Kristian Adelmund, misalnya, pemain asal Belanda itu merintis karier sepak bola di Indonesia, pertama kali bergabung PSIM Yogyakarta. Dia tentu tak begitu saja secara mudah melupakan peran PSIM Yogyakarta sebagai klub rintisan.
"Kristian Adelmund pertama kali gabung di Indonesia gabung dengan PSIM
Yogyakarta," kata Sekretaris PSIM Yogyakarta, Jarot Sri Kastawa.

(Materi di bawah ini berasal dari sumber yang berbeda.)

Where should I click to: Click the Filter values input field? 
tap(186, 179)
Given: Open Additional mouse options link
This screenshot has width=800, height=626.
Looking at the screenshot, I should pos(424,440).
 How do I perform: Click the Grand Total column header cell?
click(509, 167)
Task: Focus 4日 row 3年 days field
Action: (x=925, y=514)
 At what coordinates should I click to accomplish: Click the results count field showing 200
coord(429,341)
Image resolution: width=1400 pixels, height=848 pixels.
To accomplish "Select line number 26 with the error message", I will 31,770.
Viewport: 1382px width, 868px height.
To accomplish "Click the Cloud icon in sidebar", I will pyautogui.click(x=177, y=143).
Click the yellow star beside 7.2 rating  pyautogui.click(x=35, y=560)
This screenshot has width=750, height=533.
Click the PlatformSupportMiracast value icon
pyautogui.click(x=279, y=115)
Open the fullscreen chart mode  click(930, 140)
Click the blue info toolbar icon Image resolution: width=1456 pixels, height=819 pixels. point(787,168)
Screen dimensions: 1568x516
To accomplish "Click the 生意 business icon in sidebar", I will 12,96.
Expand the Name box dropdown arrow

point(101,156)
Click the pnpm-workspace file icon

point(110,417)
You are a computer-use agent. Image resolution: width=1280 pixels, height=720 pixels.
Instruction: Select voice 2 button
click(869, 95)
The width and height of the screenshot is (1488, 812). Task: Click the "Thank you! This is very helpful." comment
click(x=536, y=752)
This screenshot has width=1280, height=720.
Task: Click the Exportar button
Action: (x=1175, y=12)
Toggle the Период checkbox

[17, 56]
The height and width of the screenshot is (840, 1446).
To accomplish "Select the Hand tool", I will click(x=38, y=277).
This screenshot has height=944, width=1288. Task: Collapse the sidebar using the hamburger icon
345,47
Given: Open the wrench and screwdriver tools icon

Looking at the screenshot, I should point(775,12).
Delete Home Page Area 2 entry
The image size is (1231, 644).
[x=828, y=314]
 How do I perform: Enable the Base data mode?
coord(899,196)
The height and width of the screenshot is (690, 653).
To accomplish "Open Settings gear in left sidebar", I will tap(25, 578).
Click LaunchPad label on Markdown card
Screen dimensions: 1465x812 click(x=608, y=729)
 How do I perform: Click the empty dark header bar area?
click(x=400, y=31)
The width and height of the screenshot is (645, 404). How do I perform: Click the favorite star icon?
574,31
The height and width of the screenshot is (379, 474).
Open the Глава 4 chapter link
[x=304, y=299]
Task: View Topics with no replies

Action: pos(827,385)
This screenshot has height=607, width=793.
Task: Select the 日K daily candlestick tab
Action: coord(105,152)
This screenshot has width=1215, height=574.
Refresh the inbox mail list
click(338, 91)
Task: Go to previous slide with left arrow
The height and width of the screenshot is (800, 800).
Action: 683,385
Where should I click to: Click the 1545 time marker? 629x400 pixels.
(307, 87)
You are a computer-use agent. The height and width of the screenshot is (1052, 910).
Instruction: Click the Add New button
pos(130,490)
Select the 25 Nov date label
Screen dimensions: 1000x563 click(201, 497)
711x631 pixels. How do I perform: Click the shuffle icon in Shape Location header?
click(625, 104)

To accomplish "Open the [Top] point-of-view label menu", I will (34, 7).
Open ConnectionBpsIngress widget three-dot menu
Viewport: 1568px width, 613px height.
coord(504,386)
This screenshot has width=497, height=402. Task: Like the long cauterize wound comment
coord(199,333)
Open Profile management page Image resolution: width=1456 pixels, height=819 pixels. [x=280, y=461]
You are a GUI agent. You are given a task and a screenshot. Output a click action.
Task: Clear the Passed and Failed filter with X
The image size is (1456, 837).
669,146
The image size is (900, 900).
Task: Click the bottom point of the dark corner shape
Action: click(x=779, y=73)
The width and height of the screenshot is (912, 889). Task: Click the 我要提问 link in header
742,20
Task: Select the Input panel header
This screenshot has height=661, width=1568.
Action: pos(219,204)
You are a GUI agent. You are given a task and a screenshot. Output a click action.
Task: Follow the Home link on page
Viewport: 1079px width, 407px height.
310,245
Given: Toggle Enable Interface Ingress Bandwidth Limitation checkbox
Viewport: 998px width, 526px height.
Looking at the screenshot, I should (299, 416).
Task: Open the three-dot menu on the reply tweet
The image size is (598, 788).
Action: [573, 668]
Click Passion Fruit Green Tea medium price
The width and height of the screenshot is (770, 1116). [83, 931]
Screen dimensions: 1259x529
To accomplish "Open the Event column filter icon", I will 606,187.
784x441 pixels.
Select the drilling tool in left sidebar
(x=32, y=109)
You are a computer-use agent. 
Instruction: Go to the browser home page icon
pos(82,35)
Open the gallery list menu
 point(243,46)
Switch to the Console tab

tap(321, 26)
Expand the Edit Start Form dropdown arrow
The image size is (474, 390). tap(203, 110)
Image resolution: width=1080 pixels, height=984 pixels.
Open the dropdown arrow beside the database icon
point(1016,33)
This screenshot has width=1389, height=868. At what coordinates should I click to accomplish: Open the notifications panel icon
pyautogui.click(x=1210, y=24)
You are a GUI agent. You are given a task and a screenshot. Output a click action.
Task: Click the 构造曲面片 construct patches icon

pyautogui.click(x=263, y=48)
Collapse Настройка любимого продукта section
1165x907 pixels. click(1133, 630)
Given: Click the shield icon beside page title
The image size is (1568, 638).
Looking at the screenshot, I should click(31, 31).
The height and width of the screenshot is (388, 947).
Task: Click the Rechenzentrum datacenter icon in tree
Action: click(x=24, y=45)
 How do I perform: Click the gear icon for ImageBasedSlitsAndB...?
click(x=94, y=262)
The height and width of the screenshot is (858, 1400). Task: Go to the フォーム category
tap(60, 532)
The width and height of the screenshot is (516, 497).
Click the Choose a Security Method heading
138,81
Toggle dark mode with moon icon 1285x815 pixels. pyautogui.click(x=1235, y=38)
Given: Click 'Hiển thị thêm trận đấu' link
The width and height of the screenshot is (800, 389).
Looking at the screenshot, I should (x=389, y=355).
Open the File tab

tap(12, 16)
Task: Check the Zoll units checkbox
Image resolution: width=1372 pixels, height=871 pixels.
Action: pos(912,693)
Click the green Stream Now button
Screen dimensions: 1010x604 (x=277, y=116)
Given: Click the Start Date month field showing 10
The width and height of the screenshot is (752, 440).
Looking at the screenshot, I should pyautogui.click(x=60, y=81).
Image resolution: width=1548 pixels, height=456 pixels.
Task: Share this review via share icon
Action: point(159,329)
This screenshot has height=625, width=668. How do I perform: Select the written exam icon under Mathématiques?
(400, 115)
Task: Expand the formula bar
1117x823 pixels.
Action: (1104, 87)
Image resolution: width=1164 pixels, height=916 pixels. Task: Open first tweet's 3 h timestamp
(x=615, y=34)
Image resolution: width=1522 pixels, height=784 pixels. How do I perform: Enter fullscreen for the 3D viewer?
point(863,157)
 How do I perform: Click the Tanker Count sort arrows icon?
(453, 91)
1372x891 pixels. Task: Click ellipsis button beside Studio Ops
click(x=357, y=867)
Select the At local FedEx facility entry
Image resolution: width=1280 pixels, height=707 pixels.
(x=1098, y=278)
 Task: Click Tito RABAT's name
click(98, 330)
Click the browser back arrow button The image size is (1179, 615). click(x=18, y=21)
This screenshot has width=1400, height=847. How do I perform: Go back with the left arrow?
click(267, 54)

Topas Pamungkas selama setengah musim lalu juga menjadi bagian penting
dari Super Elja menjalani kompetisi DU LPIS 2012/2013. Oleh Lafran
Pribadi, Topas Pamungkas dan Kristian Adelmund kerap dipasang di lini
belakang, hingga menjadi tim terbaik di LPIS musim lalu.
Sedangkan
pemain lini depan PSIM Yogyakarta, Tri Handoko, adalah bagian dari PSS
Sleman saat kondisi finansial belum seperti saat ini. Pada masanya, Ndok
(panggilan Tri Handoko) adalah pemain lini depan andalan Elja dibawah
asuhan M. Basri, kemudian Widyantoro.
"Perasaaan tegang pasti ada
saat menjalani derby istimewa, namun mencoba menikmati saja. Yang
penting klub yang kita bela bisa main bagus," kata Ndok.
Selain itu
sebelumnya beberapa pemain mantan PSS Sleman dan PSIM Yogyakarta yang
pernah membela kedua klub tersebut adalah kiper Agung Prasetyo, M.
Irfan, Seto Nurdiyantara dan Kahudi Wahyu.